_ABOUT THIS EXERCISE:_ From the listing below, set down exactly the lines between the one holding "Click the vertical scrollbar up arrow" and the one holding "Open the Preferences dialog", inclusive. No other line is wanted.

_EXERCISE MATERIAL:_
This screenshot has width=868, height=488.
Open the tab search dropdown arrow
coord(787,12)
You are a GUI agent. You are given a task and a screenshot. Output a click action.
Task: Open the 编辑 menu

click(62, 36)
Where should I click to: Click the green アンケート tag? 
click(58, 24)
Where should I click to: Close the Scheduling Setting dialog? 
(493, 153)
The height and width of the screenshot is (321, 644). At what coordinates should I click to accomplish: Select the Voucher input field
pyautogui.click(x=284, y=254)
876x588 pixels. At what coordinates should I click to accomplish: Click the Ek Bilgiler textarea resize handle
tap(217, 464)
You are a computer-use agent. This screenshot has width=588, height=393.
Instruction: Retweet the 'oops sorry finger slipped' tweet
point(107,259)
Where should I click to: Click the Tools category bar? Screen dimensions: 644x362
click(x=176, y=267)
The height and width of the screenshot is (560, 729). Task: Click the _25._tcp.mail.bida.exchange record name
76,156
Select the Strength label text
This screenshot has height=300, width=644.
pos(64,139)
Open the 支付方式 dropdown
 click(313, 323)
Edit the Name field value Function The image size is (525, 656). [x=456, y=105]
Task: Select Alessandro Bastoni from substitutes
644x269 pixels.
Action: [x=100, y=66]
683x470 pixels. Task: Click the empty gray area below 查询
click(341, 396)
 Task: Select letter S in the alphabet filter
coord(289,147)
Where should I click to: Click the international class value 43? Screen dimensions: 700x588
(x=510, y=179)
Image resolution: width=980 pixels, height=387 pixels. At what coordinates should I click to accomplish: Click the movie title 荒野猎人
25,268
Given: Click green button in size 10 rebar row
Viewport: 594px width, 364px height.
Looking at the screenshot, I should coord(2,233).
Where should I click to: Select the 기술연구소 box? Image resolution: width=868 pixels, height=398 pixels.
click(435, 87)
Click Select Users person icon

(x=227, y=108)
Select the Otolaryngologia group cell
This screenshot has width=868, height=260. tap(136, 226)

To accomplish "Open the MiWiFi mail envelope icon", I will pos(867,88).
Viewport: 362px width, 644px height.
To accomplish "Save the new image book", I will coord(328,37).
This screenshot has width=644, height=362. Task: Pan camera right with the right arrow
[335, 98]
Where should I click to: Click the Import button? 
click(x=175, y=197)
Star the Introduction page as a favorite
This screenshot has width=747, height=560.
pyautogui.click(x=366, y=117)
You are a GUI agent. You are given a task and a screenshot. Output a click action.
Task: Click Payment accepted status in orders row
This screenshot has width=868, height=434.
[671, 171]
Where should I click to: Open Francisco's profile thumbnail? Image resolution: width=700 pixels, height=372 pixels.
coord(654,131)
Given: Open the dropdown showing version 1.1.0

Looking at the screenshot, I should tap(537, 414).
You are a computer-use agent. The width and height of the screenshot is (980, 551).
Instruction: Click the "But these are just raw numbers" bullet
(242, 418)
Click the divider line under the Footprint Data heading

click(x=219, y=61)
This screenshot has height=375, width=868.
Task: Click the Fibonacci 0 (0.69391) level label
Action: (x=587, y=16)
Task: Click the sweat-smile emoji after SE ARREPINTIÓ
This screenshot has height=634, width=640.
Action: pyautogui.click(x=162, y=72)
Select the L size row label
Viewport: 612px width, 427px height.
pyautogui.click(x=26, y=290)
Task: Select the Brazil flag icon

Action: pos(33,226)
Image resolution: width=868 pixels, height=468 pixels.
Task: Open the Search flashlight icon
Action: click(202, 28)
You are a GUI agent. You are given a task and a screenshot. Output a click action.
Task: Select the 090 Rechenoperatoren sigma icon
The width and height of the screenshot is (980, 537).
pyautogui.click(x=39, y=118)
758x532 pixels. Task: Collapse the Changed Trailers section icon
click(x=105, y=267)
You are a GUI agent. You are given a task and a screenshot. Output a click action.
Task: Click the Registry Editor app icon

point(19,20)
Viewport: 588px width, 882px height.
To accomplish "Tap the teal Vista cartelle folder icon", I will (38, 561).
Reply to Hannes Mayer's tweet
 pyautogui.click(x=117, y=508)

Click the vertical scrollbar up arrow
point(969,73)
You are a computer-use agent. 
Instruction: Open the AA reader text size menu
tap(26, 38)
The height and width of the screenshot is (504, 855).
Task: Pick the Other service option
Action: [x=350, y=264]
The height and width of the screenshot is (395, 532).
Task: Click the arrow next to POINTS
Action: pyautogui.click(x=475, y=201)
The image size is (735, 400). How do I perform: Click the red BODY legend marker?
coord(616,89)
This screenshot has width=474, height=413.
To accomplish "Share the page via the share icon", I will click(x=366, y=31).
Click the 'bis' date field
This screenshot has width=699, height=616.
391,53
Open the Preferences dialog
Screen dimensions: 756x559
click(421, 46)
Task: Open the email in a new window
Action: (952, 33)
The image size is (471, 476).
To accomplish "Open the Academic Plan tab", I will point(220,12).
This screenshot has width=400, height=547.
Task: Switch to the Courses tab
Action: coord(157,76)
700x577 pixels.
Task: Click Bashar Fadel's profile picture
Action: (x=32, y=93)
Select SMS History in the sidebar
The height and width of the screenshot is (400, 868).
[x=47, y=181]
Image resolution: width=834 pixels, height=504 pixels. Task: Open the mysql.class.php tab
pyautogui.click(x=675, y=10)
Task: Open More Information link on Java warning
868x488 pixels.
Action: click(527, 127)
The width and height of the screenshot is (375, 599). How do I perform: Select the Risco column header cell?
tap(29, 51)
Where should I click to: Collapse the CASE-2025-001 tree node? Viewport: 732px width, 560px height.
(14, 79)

_SOLVED EXERCISE:_
Click the vertical scrollbar up arrow
point(969,73)
You are a computer-use agent. 
Instruction: Open the AA reader text size menu
tap(26, 38)
The height and width of the screenshot is (504, 855).
Task: Pick the Other service option
Action: [x=350, y=264]
The height and width of the screenshot is (395, 532).
Task: Click the arrow next to POINTS
Action: pyautogui.click(x=475, y=201)
The image size is (735, 400). How do I perform: Click the red BODY legend marker?
coord(616,89)
This screenshot has width=474, height=413.
To accomplish "Share the page via the share icon", I will click(x=366, y=31).
Click the 'bis' date field
This screenshot has width=699, height=616.
391,53
Open the Preferences dialog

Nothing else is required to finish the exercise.